Segment Open

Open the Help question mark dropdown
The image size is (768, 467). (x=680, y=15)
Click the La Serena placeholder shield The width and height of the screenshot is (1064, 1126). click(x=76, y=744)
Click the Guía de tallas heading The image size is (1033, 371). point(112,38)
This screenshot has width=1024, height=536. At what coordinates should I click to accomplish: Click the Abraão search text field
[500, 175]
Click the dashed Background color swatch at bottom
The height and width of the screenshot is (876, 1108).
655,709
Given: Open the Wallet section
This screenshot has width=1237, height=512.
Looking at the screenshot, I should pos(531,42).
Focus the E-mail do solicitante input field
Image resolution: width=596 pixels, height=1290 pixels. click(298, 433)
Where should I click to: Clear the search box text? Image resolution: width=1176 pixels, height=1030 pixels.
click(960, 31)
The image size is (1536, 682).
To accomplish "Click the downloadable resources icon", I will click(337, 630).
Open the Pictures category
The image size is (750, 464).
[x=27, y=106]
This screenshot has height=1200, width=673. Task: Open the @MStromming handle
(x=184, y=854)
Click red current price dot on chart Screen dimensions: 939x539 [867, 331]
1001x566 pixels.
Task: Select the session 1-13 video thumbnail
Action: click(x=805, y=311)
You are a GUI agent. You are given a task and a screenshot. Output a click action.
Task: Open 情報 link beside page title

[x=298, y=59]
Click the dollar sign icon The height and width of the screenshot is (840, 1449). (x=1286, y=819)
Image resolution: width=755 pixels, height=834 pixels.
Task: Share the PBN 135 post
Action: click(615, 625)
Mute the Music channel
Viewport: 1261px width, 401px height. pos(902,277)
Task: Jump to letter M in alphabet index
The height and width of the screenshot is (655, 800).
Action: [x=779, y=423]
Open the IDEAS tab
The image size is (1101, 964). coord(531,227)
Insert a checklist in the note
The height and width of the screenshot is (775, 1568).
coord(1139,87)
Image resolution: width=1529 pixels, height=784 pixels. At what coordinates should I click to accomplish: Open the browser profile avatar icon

Segment Closed

● ACTIVITY
Retype every entry, keeping each character as it was.

● THE COMPLETED TASK
Open the Help question mark dropdown
The image size is (768, 467). (x=680, y=15)
Click the La Serena placeholder shield The width and height of the screenshot is (1064, 1126). click(x=76, y=744)
Click the Guía de tallas heading The image size is (1033, 371). point(112,38)
This screenshot has width=1024, height=536. At what coordinates should I click to accomplish: Click the Abraão search text field
[500, 175]
Click the dashed Background color swatch at bottom
The height and width of the screenshot is (876, 1108).
655,709
Given: Open the Wallet section
This screenshot has width=1237, height=512.
Looking at the screenshot, I should pos(531,42).
Focus the E-mail do solicitante input field
Image resolution: width=596 pixels, height=1290 pixels. click(298, 433)
Where should I click to: Clear the search box text? Image resolution: width=1176 pixels, height=1030 pixels.
click(960, 31)
The image size is (1536, 682).
To accomplish "Click the downloadable resources icon", I will click(337, 630).
Open the Pictures category
The image size is (750, 464).
[x=27, y=106]
This screenshot has height=1200, width=673. Task: Open the @MStromming handle
(x=184, y=854)
Click red current price dot on chart Screen dimensions: 939x539 [867, 331]
1001x566 pixels.
Task: Select the session 1-13 video thumbnail
Action: click(x=805, y=311)
You are a GUI agent. You are given a task and a screenshot. Output a click action.
Task: Open 情報 link beside page title

[x=298, y=59]
Click the dollar sign icon The height and width of the screenshot is (840, 1449). (x=1286, y=819)
Image resolution: width=755 pixels, height=834 pixels.
Task: Share the PBN 135 post
Action: click(615, 625)
Mute the Music channel
Viewport: 1261px width, 401px height. pos(902,277)
Task: Jump to letter M in alphabet index
The height and width of the screenshot is (655, 800).
Action: [x=779, y=423]
Open the IDEAS tab
The image size is (1101, 964). coord(531,227)
Insert a checklist in the note
The height and width of the screenshot is (775, 1568).
coord(1139,87)
Image resolution: width=1529 pixels, height=784 pixels. At what coordinates should I click to accomplish: Open the browser profile avatar icon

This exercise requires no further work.